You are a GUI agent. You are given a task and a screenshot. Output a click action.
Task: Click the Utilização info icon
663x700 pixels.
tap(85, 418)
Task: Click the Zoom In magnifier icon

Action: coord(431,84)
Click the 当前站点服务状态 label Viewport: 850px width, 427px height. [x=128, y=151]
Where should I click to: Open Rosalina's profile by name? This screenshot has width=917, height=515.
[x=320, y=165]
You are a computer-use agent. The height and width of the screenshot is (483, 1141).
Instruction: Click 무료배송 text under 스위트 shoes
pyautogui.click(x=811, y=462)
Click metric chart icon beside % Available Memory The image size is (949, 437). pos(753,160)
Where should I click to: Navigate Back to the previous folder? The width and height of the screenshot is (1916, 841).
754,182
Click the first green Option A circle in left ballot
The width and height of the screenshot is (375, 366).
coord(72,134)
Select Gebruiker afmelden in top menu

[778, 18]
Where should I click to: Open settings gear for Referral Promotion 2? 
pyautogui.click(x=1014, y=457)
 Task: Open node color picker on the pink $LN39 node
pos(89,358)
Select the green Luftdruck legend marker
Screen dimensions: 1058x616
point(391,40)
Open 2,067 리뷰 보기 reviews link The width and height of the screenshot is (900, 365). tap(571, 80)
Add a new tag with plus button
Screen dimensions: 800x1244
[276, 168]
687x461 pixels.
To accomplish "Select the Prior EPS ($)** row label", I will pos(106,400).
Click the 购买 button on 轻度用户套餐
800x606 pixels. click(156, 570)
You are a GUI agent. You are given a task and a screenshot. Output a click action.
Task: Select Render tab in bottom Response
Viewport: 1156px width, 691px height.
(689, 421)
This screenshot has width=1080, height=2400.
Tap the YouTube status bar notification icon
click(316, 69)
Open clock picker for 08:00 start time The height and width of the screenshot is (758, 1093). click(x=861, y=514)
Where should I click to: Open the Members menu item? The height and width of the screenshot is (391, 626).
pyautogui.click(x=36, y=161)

*****

WHAT YOU SHOULD DO: From the line containing "This screenshot has width=1080, height=2400." down to the final line of the data, write out every line exactly; both the first and last of these belong in your answer, and nothing else does.

RESPONSE TO THE TASK:
This screenshot has width=1080, height=2400.
Tap the YouTube status bar notification icon
click(316, 69)
Open clock picker for 08:00 start time The height and width of the screenshot is (758, 1093). click(x=861, y=514)
Where should I click to: Open the Members menu item? The height and width of the screenshot is (391, 626).
pyautogui.click(x=36, y=161)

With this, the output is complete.